# [The exercise]
Copy out the entire listing below word for word, keeping every line as it appears.

Start of Information supplied

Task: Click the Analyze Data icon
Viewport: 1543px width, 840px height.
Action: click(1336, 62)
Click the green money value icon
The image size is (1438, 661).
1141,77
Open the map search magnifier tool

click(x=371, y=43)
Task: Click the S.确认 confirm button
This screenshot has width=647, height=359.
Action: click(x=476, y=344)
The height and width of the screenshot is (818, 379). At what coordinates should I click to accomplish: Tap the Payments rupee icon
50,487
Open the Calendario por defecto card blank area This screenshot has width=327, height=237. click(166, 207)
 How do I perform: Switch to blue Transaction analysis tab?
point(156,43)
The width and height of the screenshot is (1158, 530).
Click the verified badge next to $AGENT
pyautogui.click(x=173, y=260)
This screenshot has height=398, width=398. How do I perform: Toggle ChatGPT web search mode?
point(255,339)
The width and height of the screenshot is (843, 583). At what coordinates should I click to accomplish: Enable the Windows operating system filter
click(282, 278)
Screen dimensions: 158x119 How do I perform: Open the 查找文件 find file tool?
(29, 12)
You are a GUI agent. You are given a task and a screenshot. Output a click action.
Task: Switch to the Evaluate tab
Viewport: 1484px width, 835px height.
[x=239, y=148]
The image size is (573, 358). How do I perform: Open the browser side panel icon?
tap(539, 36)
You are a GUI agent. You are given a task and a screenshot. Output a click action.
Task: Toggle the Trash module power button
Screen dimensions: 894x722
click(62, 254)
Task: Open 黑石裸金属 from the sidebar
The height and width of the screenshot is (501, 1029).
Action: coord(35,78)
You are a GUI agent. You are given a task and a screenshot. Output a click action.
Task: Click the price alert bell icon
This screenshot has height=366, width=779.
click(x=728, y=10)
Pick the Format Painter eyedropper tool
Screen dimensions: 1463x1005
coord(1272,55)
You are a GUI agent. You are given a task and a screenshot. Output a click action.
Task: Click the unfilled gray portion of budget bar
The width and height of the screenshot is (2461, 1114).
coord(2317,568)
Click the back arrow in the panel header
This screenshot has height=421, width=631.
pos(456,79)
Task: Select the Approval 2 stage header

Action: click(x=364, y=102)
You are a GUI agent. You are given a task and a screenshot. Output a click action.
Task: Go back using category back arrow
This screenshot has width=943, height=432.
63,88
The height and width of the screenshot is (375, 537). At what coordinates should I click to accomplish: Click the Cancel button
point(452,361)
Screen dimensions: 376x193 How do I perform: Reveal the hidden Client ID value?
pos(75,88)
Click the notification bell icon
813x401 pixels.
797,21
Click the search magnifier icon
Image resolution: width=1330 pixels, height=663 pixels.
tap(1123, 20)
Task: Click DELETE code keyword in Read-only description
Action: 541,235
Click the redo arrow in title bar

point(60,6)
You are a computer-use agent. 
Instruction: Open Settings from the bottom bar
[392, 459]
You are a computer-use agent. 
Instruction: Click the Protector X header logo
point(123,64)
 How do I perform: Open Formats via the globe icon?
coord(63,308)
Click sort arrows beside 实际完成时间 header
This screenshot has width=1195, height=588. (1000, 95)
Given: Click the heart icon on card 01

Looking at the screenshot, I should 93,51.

End of Information supplied

# [Output for this exercise]
Task: Click the Analyze Data icon
Viewport: 1543px width, 840px height.
Action: click(1336, 62)
Click the green money value icon
The image size is (1438, 661).
1141,77
Open the map search magnifier tool

click(x=371, y=43)
Task: Click the S.确认 confirm button
This screenshot has width=647, height=359.
Action: click(x=476, y=344)
The height and width of the screenshot is (818, 379). At what coordinates should I click to accomplish: Tap the Payments rupee icon
50,487
Open the Calendario por defecto card blank area This screenshot has width=327, height=237. click(166, 207)
 How do I perform: Switch to blue Transaction analysis tab?
point(156,43)
The width and height of the screenshot is (1158, 530).
Click the verified badge next to $AGENT
pyautogui.click(x=173, y=260)
This screenshot has height=398, width=398. How do I perform: Toggle ChatGPT web search mode?
point(255,339)
The width and height of the screenshot is (843, 583). At what coordinates should I click to accomplish: Enable the Windows operating system filter
click(282, 278)
Screen dimensions: 158x119 How do I perform: Open the 查找文件 find file tool?
(29, 12)
You are a GUI agent. You are given a task and a screenshot. Output a click action.
Task: Switch to the Evaluate tab
Viewport: 1484px width, 835px height.
[x=239, y=148]
The image size is (573, 358). How do I perform: Open the browser side panel icon?
tap(539, 36)
You are a GUI agent. You are given a task and a screenshot. Output a click action.
Task: Toggle the Trash module power button
Screen dimensions: 894x722
click(62, 254)
Task: Open 黑石裸金属 from the sidebar
The height and width of the screenshot is (501, 1029).
Action: coord(35,78)
You are a GUI agent. You are given a task and a screenshot. Output a click action.
Task: Click the price alert bell icon
This screenshot has height=366, width=779.
click(x=728, y=10)
Pick the Format Painter eyedropper tool
Screen dimensions: 1463x1005
coord(1272,55)
You are a GUI agent. You are given a task and a screenshot. Output a click action.
Task: Click the unfilled gray portion of budget bar
The width and height of the screenshot is (2461, 1114).
coord(2317,568)
Click the back arrow in the panel header
This screenshot has height=421, width=631.
pos(456,79)
Task: Select the Approval 2 stage header

Action: click(x=364, y=102)
You are a GUI agent. You are given a task and a screenshot. Output a click action.
Task: Go back using category back arrow
This screenshot has width=943, height=432.
63,88
The height and width of the screenshot is (375, 537). At what coordinates should I click to accomplish: Click the Cancel button
point(452,361)
Screen dimensions: 376x193 How do I perform: Reveal the hidden Client ID value?
pos(75,88)
Click the notification bell icon
813x401 pixels.
797,21
Click the search magnifier icon
Image resolution: width=1330 pixels, height=663 pixels.
tap(1123, 20)
Task: Click DELETE code keyword in Read-only description
Action: 541,235
Click the redo arrow in title bar

point(60,6)
You are a computer-use agent. 
Instruction: Open Settings from the bottom bar
[392, 459]
You are a computer-use agent. 
Instruction: Click the Protector X header logo
point(123,64)
 How do I perform: Open Formats via the globe icon?
coord(63,308)
Click sort arrows beside 实际完成时间 header
This screenshot has width=1195, height=588. (1000, 95)
Given: Click the heart icon on card 01

Looking at the screenshot, I should 93,51.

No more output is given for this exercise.